Wednesday, February 27, 2008

210 Years of Church Hopping

One of my daily pleasures is listening to Issues, etc, with Rev. Todd Wilken (Talk Radio for the Thinking Christian. Recently they did a show on the new Pew Survey of American Religion, and the results of this survey are making the rounds on many Internet sites. Rev. Wilken and many other intelligent analysts are somewhat shocked by the mutability of Americans religious preferences. I am not too shocked, coming from a long line of Church hoppers.

One of the benefits of having a family stay in one community for 210 years is a lot of family history is pretty much lying around. Here is the extent of the story I know. I do not know to what extent it reflects the typical American experience, as Pennsylvania has always been haven to a wide variety of religious groups.

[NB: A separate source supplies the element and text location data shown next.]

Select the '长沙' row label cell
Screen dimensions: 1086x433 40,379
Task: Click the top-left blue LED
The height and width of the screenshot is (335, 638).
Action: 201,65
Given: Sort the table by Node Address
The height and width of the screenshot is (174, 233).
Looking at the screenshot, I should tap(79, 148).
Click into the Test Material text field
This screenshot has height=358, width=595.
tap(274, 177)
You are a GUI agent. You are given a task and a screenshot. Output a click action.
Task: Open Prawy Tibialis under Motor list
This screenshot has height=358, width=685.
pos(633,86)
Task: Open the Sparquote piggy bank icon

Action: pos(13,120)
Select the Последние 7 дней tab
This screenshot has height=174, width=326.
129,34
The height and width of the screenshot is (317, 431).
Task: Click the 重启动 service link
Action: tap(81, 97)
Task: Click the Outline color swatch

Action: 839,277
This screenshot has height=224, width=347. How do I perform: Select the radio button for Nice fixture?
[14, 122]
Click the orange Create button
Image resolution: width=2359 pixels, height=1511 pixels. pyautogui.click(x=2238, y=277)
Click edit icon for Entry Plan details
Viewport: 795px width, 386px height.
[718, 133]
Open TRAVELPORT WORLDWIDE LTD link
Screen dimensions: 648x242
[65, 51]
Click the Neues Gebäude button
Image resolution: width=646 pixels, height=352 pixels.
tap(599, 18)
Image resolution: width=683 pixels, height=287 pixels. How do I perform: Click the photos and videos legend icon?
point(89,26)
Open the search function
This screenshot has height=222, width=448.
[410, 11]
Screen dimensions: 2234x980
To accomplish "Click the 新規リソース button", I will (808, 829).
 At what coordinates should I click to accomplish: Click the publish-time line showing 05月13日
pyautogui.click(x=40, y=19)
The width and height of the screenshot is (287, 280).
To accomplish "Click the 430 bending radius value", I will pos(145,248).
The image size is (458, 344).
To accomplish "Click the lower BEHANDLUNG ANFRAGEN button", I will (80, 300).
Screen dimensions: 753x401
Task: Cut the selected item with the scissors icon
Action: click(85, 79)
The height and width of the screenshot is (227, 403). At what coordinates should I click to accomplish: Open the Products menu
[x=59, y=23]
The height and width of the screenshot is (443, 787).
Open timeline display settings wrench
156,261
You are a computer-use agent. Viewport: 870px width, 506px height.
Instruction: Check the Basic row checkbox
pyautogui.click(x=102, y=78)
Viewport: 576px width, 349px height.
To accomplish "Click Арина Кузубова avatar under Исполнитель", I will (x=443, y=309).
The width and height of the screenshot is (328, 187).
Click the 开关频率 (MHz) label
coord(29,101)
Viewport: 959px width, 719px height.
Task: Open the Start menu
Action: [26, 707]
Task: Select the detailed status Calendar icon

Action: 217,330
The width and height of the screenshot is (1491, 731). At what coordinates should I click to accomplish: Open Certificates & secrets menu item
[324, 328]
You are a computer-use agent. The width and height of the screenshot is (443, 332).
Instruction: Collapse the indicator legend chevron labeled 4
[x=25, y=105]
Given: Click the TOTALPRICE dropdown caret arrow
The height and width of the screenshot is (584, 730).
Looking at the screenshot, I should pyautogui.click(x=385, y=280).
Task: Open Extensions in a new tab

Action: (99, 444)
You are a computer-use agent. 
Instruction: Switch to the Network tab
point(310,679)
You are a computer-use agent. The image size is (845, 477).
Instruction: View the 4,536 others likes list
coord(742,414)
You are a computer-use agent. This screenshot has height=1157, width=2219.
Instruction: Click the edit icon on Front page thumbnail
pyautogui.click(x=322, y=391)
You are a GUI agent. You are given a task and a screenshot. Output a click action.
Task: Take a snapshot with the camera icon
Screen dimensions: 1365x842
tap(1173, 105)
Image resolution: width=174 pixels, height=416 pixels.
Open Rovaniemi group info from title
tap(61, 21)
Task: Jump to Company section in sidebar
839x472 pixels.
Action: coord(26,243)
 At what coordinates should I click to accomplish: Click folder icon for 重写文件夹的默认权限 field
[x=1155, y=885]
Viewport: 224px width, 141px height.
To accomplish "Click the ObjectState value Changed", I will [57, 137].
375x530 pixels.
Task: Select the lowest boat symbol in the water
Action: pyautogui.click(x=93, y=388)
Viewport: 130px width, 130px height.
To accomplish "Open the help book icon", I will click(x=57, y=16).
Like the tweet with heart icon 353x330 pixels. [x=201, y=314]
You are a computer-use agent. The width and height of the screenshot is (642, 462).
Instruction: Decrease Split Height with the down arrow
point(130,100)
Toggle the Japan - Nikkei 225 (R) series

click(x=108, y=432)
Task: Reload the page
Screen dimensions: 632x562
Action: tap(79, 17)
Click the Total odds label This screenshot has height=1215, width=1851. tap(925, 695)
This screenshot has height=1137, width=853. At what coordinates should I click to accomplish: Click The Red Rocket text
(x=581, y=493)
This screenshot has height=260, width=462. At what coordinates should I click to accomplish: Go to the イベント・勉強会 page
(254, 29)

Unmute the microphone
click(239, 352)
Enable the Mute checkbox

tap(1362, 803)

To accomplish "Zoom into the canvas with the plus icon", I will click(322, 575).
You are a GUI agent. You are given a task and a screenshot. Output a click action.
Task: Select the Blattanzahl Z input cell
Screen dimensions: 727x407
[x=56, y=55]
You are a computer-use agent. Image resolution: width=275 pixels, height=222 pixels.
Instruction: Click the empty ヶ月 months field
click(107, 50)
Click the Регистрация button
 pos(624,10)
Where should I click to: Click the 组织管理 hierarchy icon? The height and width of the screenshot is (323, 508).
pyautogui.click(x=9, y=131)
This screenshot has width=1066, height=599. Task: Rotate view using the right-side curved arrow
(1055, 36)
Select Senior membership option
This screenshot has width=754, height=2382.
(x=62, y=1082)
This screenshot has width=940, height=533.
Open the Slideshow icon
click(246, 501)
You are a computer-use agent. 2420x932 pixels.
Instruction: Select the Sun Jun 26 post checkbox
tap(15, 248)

In 1797, the first ancestor of my name came here. He had been a Lutheran in eastern Pa, but there was no church of any sort for another year. When a church was built, it was Presbyterian. He never joined. His kids either married Presbyterians, or caught Methodist fever in the 1830's. Another ancestor, contemporary to him, founded one of the local Presbyterian churches. According to one published story, he was expelled for drinking and founded a second Church, where I was baptized 164 years later. Another published story was that he left Presbyterian Church "A" and founded Church "B" because he was incensed with the introduction of hymns, and had been a strict advocate of only psalmody. I do not know whether he was a fanatic or a drunk.

The first ancestor of mine who owned our farm, left Ballycreely, County Down in northern Ireland a Presbyterian. His son became a Baptist, that whole branch of the family is buried in a Baptist cemetery at the other end of the Township. I have no idea why.

90 years ago my grandparents were married in the Episcopal Church of the town Grandma grew up in (About 18 miles away). Her Father had been a Lutheran who married into the Episcopal Church. When Grandma moved out here to the farm, she joined the closest Church-the Presbyterian one founded by my fanatic or hard drinking greatX6 Grandpa.

Exercising religious preference has not really been a choice for many rural Americans through much of our history. It is luxury that comes with mobility. My ancestors have faced 210 years of either lonely denominational integrity, Do it yourself religion (founding churches) or switching churches for geography (or even perhaps plain cussedness). It is a story much older than the Pew survey last week.